* begin Provided passage *
In the field of image segmentation, DANet [17], proposed by Fu et al., adaptively integrates local features and their global dependencies, and realizes scene segmentation task by capturing rich contextual correlations. Tao et al. [18] found that the predictions of network models at certain scales are better at resolving specific failure modes, resulting in better predictions. Therefore, they proposed an attention-based method to combine multi-scale information for segmentation, which improves the effect of semantic segmentation. Traditional attention mechanisms ignore the implicit semantic segmentation subtask and are constrained by the grid structure of convolution kernels. The SANet [19], proposed by Zhong et al., utilizes an efficient squeeze-and-attention (SA) module to account for the two salient features of segmented pixel-group attention and pixel-level prediction.
* end Provided passage *
## Problems:
• 1. Transcribe everything in the image segmentation passage from "In the field" down to "and pixel-level prediction.".
• 2. In the image segmentation passage, what module does SANet use?
• 3. Take the image segmentation passage further from where it stops.
* begin Recorded information *
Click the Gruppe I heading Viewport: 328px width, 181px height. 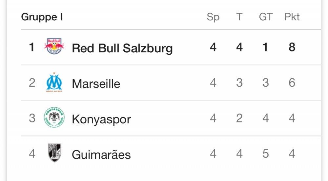(x=42, y=17)
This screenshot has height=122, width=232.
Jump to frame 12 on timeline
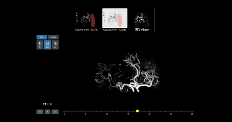[x=107, y=114]
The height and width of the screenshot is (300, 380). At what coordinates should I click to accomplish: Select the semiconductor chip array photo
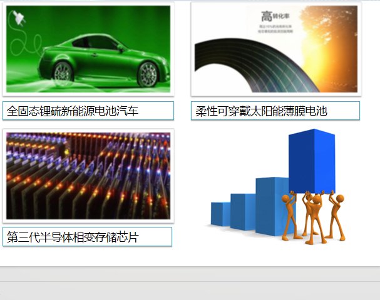pyautogui.click(x=88, y=176)
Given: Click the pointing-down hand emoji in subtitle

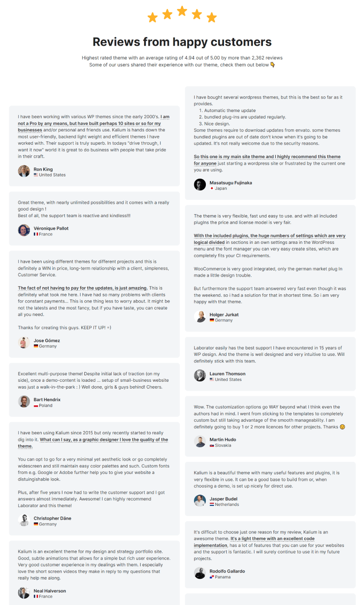Looking at the screenshot, I should (273, 65).
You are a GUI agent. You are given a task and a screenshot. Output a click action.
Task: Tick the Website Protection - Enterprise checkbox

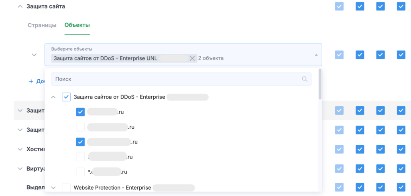(x=66, y=188)
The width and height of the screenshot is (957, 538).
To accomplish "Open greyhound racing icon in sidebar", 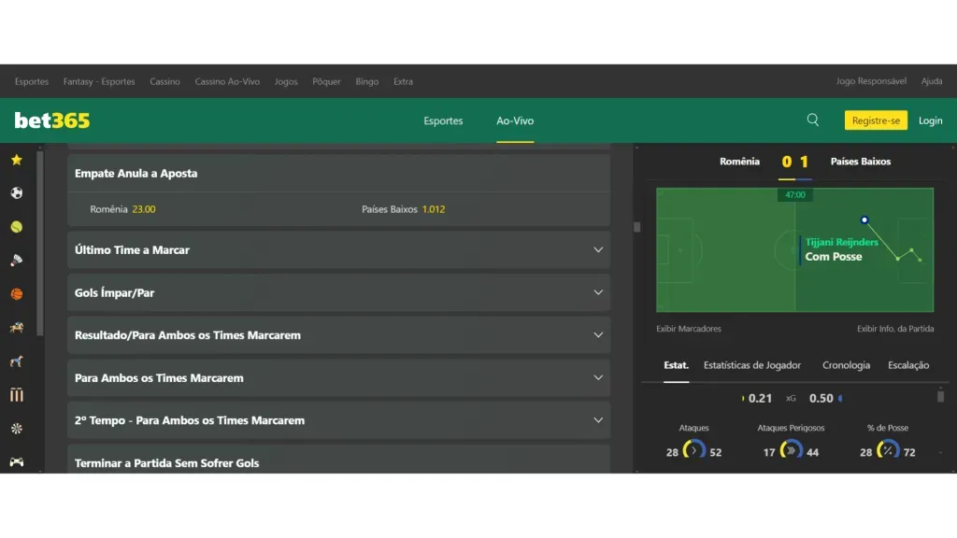I will pos(16,361).
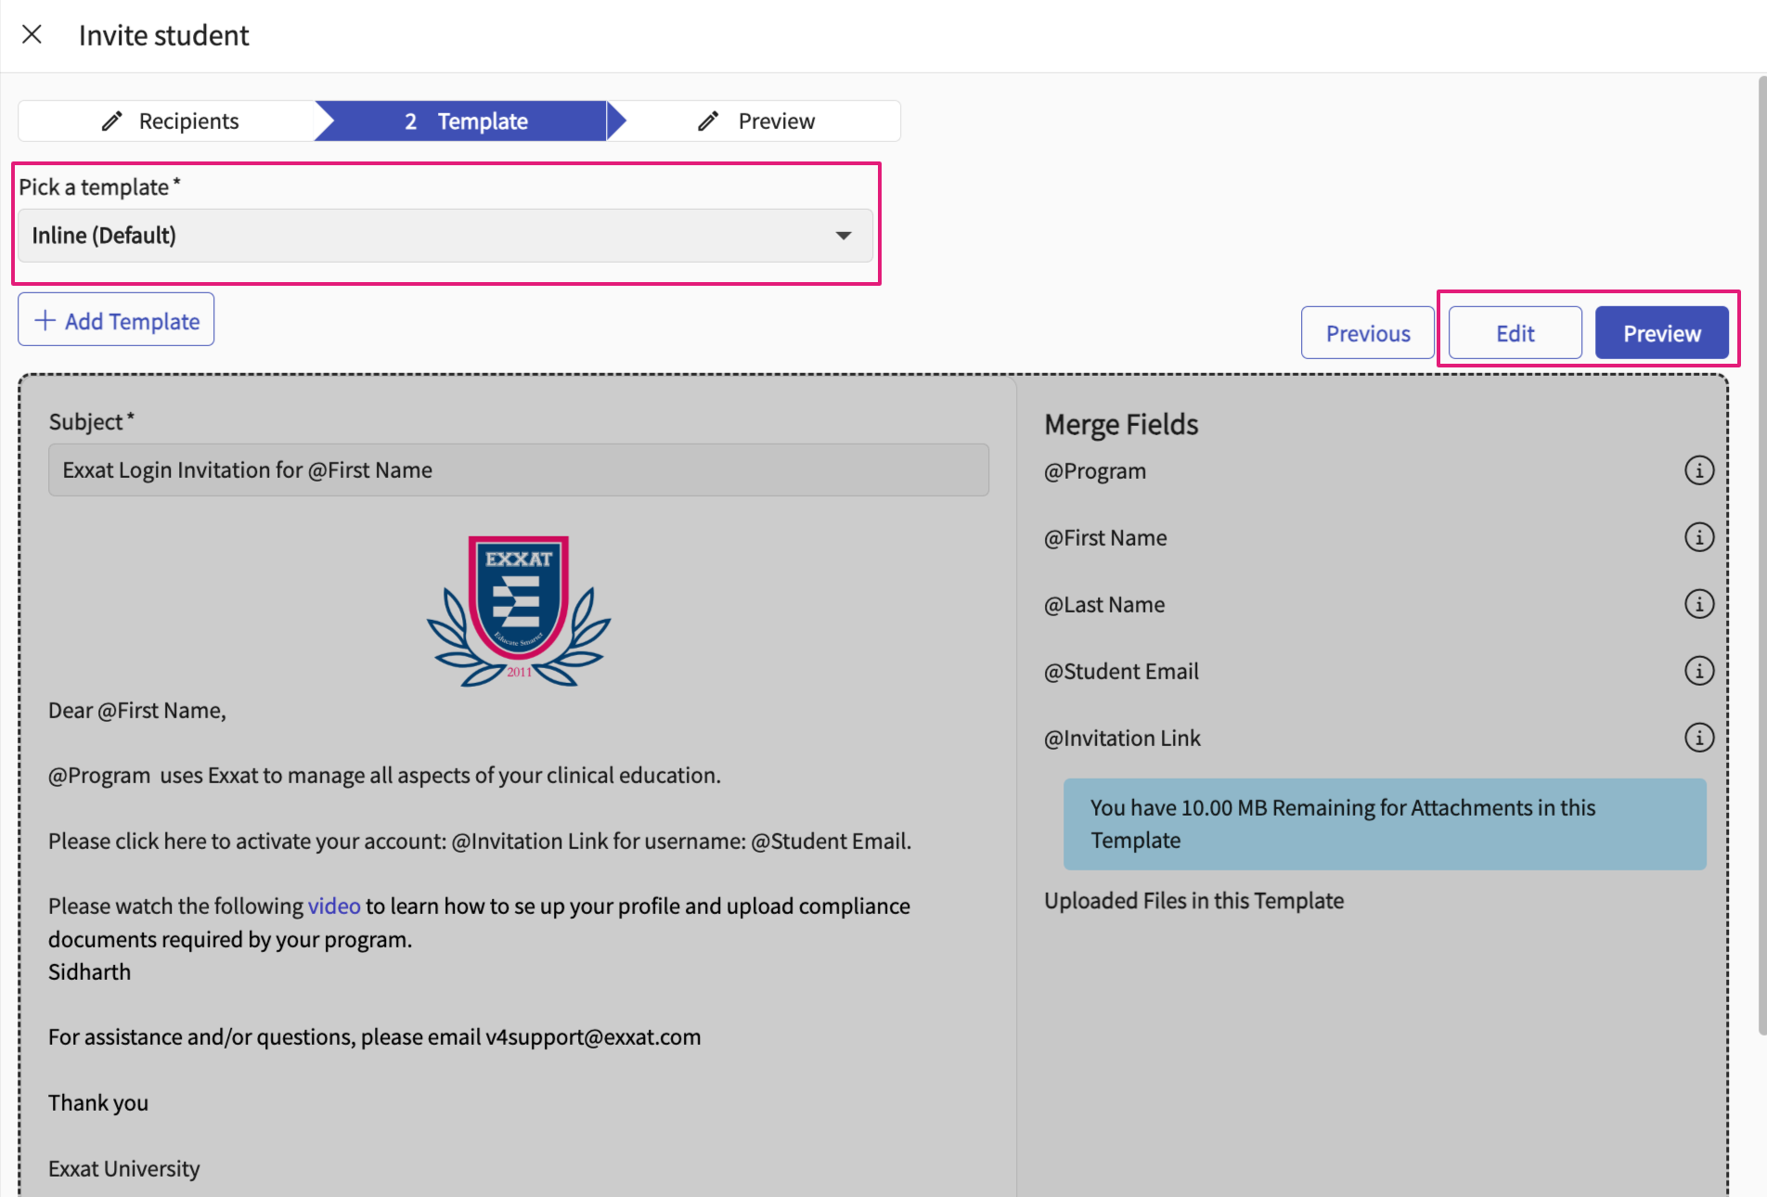This screenshot has height=1197, width=1767.
Task: Click the info icon beside @Last Name
Action: pyautogui.click(x=1698, y=604)
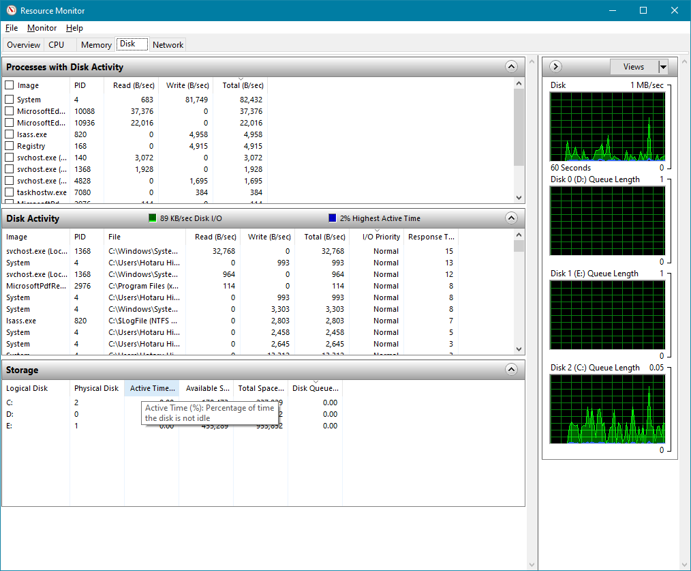Tick the lsass.exe process checkbox
This screenshot has width=691, height=571.
point(10,134)

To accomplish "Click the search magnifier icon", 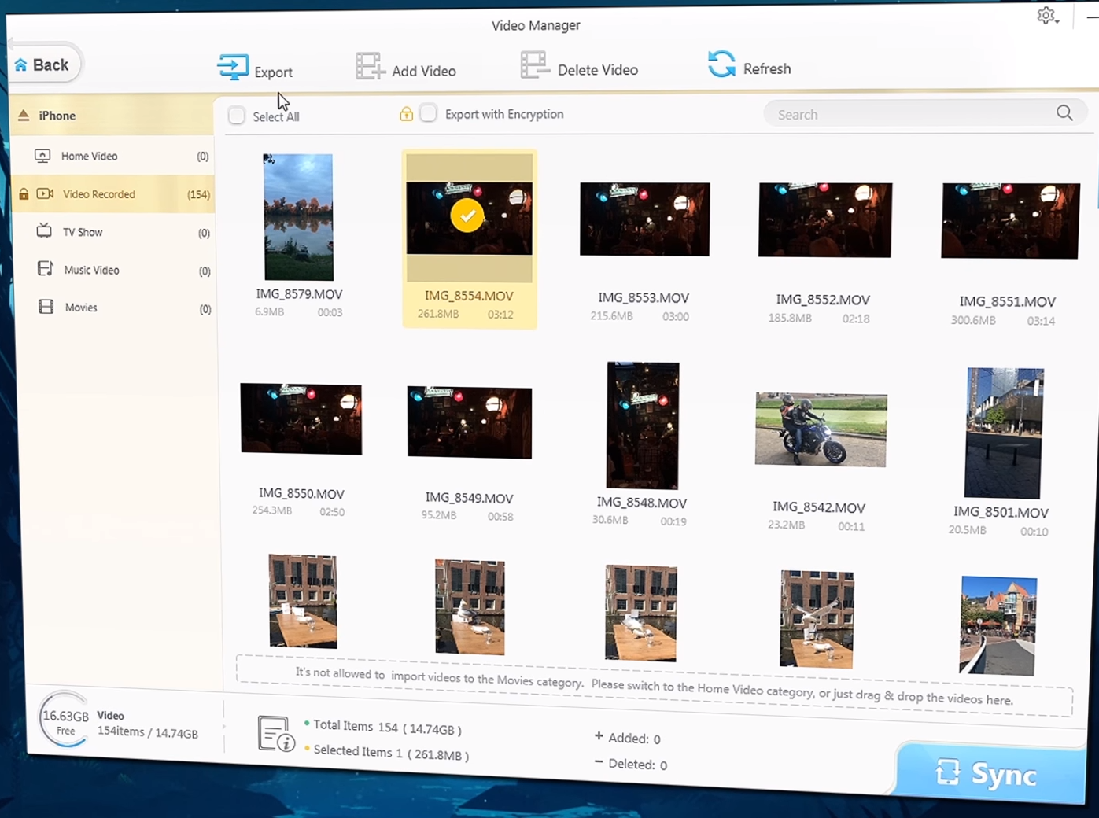I will coord(1064,113).
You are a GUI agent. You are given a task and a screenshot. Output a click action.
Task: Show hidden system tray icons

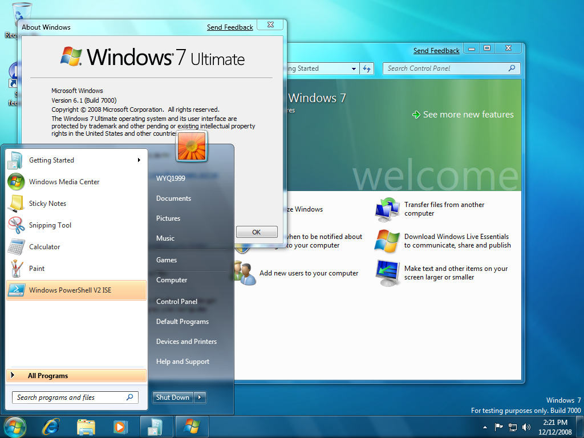point(485,427)
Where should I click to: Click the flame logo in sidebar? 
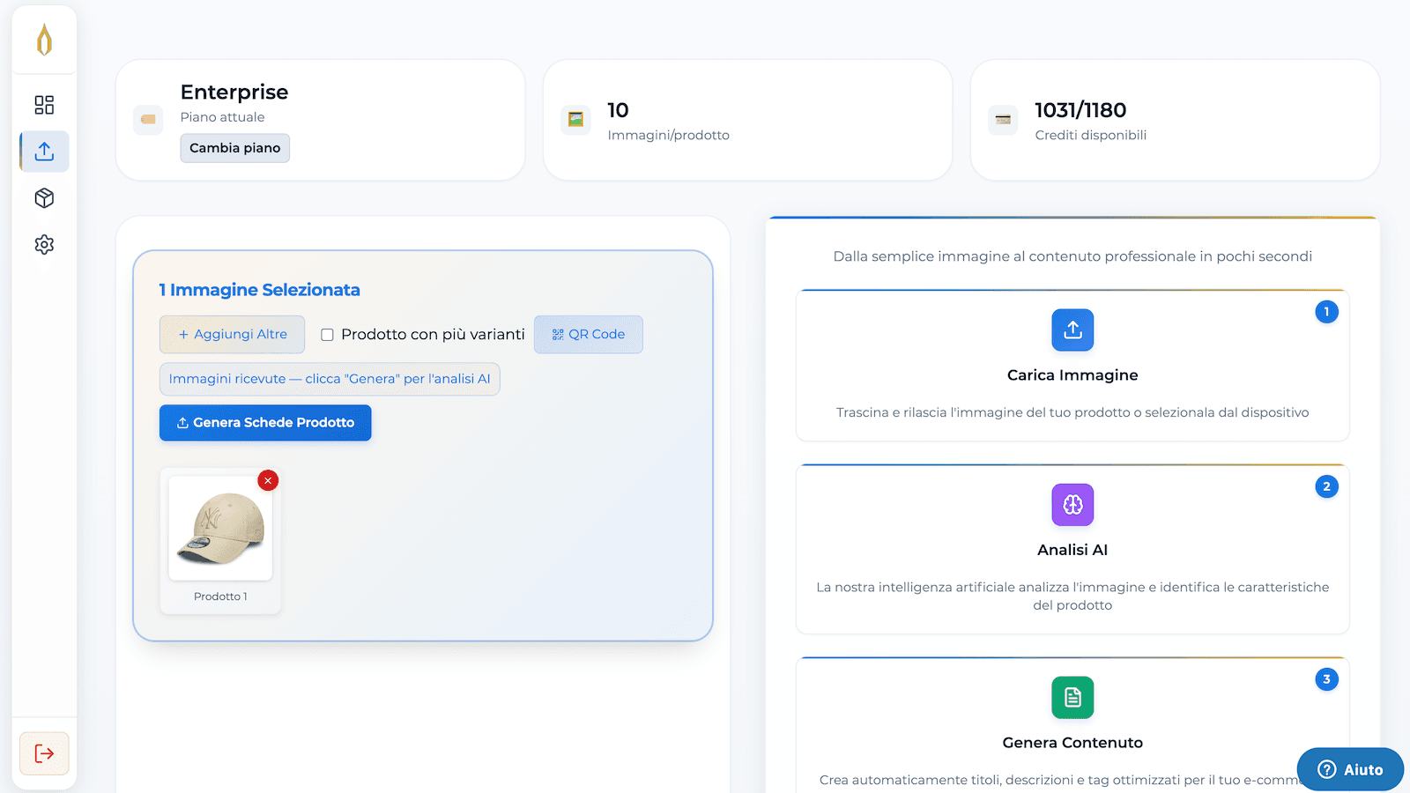pyautogui.click(x=44, y=41)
* end Recorded information *
## Answer list:
• 1.
In the field of image segmentation, DANet [17], proposed by Fu et al., adaptively integrates local features and their global dependencies, and realizes scene segmentation task by capturing rich contextual correlations. Tao et al. [18] found that the predictions of network models at certain scales are better at resolving specific failure modes, resulting in better predictions. Therefore, they proposed an attention-based method to combine multi-scale information for segmentation, which improves the effect of semantic segmentation. Traditional attention mechanisms ignore the implicit semantic segmentation subtask and are constrained by the grid structure of convolution kernels. The SANet [19], proposed by Zhong et al., utilizes an efficient squeeze-and-attention (SA) module to account for the two salient features of segmented pixel-group attention and pixel-level prediction.

• 2. An efficient squeeze-and-attention (SA) module.

• 3.
In the field of image enhancement, Zhang et al. [20] integrated channel attention into a deep residual network for super-resolution. Qin et al. proposed FFA-Net [21] to directly restore haze-free images, featuring channel and pixel attention for enhanced flexibility in processing varied information types. Tian et al.’s ADNet [22] employs sparse, feature enhancement, attention, and reconstruction blocks for image denoising. The attention block extracts hidden noise information from the background, while the feature enhancement and attention blocks collaboratively streamline noise model training and reduce complexity.

In the field of face super-resolution reconstruction, spatial-attention-guided convolutional layers can adaptively guide features related to key facial structures and pay less attention to those regions that are not rich in features. In order to better capture key face structures, for the local representation path (LRP), we utilize a Facial Attention Unit (FAU) to focus on face local information.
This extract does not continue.